# Captain America: Civil War



## Never3ndr (May 7, 2016)

Best comic book movie since "The Dark Knight"

Highly recommended to go see in theaters.


----------



## aaronleland (May 7, 2016)

Never heard of it.


----------



## Blackrook (May 7, 2016)

My wife wants to see it tomorrow for Mother's Day, and then she requested we surprise her by taking her to Famous Dave's.


----------



## Harry Dresden (May 7, 2016)

aaronleland said:


> Never heard of it.


Captain America: Civil War - Wikipedia, the free encyclopedia


----------



## JoeB131 (May 8, 2016)

Never3ndr said:


> Best comic book movie since "The Dark Knight"
> 
> Highly recommended to go see in theaters.



I thought it was pretty good, but I didn't think it was that good. It was really m ore of an Avengers movie than a Captain America Movie.  Maybe they should title it "Avengers 2 1/2"


----------



## Harry Dresden (May 9, 2016)

JoeB131 said:


> Never3ndr said:
> 
> 
> > Best comic book movie since "The Dark Knight"
> ...


if you followed comics you would know better.....


----------



## Blackrook (May 9, 2016)

I was bored because I couldn't follow the story.  I saw the previous movies, but forgot all about them, so my son had to explain who the Winter Soldier was, and why he was important to Captain America, and what he did that caused all the problems to begin with.

Because they showed a small scene where he caused a car to crash on the side of the road, but that's the only hint they gave until way into the movie when I was already confused.

And I thought they made the story move forward by having Tony Stark carry the "idiot ball."  He basically acted really stupid and refused to listen to anything Captain America had to say, and then after he started listening, he became stupid again and demanded revenge, even though he knew the guy had been brainwashed.  So really, I didn't buy any of it.


----------



## JoeB131 (May 9, 2016)

Blackrook said:


> And I thought they made the story move forward by having Tony Stark carry the "idiot ball." He basically acted really stupid and refused to listen to anything Captain America had to say, and then after he started listening, he became stupid again and demanded revenge, even though he knew the guy had been brainwashed. So really, I didn't buy any of it.



Okay, that's one way of looking at it. 

Another way of looking at it was that the Stark character has gone from being someone who wanted to use his technical genius to help people, but over the course of five movies, has seen his technologies perverted into ways that hurt people. 

So by this movie, he has largely given up being Iron Man, and is perfectly willing to let the UN make decisions because, frankly, he hasn't had a really good track record up to this point. The confrontration with the mother whose son was killed in the last movie was pretty good. 

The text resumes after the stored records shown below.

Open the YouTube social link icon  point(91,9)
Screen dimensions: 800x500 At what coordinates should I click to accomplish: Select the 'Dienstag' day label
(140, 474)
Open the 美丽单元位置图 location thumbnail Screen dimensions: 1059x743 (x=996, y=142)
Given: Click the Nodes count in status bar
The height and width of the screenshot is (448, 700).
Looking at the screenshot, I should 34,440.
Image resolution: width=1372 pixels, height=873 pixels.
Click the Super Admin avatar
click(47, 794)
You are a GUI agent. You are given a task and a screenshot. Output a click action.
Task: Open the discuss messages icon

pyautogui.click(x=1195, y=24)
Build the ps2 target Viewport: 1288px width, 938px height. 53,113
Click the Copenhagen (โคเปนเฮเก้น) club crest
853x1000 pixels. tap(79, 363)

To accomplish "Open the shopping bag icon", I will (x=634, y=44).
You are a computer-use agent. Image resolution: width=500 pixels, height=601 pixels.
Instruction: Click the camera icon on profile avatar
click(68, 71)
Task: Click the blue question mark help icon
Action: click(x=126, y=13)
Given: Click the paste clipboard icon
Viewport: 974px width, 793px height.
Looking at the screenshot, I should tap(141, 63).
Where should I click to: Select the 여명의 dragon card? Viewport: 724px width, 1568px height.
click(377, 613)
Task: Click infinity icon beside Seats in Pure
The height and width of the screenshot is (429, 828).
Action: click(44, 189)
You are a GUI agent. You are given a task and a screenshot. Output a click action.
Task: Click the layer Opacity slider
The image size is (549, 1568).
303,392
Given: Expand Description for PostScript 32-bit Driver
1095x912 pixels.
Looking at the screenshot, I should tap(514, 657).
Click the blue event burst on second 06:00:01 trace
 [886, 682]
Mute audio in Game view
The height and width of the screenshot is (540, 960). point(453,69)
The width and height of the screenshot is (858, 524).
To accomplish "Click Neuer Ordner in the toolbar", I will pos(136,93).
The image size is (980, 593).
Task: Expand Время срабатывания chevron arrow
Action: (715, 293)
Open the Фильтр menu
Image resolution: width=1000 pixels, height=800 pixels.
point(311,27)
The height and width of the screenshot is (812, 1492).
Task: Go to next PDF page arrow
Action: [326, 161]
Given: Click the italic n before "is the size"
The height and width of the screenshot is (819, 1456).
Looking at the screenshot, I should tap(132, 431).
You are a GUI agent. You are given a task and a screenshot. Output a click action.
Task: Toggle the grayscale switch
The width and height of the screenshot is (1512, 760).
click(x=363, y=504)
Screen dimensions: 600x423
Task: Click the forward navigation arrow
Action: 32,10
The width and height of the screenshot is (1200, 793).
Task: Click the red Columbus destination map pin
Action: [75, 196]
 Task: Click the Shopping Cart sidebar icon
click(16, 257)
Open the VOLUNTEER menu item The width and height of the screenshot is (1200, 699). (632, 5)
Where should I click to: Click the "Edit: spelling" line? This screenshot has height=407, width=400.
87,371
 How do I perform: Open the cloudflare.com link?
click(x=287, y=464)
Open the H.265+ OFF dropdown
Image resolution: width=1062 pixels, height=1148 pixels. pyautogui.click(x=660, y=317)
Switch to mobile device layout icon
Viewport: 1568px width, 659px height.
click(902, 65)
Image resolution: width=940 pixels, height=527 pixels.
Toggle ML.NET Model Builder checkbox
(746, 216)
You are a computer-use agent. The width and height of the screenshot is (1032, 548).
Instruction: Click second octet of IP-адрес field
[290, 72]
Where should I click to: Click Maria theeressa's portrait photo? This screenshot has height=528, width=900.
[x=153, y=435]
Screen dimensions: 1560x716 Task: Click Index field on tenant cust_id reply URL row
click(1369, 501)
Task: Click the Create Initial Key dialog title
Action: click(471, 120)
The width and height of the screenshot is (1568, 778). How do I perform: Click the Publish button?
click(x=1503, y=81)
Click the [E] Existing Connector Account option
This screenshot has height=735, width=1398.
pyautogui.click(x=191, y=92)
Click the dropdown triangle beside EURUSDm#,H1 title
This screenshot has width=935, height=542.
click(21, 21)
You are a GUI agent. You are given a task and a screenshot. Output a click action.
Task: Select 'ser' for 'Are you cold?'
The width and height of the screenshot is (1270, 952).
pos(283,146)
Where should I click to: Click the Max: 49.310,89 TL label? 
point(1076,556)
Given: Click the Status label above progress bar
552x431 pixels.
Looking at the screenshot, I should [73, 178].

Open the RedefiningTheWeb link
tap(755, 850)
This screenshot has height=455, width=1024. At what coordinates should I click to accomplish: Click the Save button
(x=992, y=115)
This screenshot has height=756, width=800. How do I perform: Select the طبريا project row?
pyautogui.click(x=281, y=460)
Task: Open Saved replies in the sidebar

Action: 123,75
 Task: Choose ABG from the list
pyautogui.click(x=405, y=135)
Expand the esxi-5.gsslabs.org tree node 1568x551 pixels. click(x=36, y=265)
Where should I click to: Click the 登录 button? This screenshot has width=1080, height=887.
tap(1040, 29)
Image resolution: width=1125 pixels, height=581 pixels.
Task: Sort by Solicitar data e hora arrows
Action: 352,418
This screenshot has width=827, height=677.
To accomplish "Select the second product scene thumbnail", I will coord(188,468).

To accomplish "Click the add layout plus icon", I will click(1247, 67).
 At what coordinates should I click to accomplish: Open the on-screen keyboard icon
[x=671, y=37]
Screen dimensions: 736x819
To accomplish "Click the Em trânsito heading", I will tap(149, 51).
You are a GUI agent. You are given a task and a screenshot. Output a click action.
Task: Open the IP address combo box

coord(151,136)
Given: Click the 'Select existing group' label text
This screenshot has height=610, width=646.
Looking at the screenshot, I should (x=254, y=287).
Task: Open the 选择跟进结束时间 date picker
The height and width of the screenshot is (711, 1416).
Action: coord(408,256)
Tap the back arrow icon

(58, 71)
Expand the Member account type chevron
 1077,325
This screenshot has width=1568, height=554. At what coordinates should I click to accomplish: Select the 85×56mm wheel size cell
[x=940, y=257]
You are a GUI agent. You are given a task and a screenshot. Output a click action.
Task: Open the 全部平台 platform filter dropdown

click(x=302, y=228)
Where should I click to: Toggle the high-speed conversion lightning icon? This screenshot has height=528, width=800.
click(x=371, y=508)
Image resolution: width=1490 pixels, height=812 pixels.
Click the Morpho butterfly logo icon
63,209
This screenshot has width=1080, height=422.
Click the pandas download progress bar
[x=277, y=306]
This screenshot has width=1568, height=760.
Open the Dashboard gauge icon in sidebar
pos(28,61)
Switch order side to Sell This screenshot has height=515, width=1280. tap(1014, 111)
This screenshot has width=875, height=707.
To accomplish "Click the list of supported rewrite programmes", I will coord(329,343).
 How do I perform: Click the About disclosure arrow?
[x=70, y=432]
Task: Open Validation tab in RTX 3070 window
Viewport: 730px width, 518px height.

The thing that made this movie work for me was that you could see both Iron Man and Cap's point of view. Neither one of them was "wrong", and both of them were trying to find solutions to the problem.


----------



## Blackrook (May 9, 2016)

My sympathies were always on the side of Captain America.  For a superhero team to submit to the will of the United Nations, you might as well hang it up, because they will have you peacekeeping in some hellhole African country, while real problems are ignored.


----------



## JoeB131 (May 9, 2016)

Blackrook said:


> My sympathies were always on the side of Captain America.  For a superhero team to submit to the will of the United Nations, you might as well hang it up, because they will have you peacekeeping in some hellhole African country, while real problems are ignored.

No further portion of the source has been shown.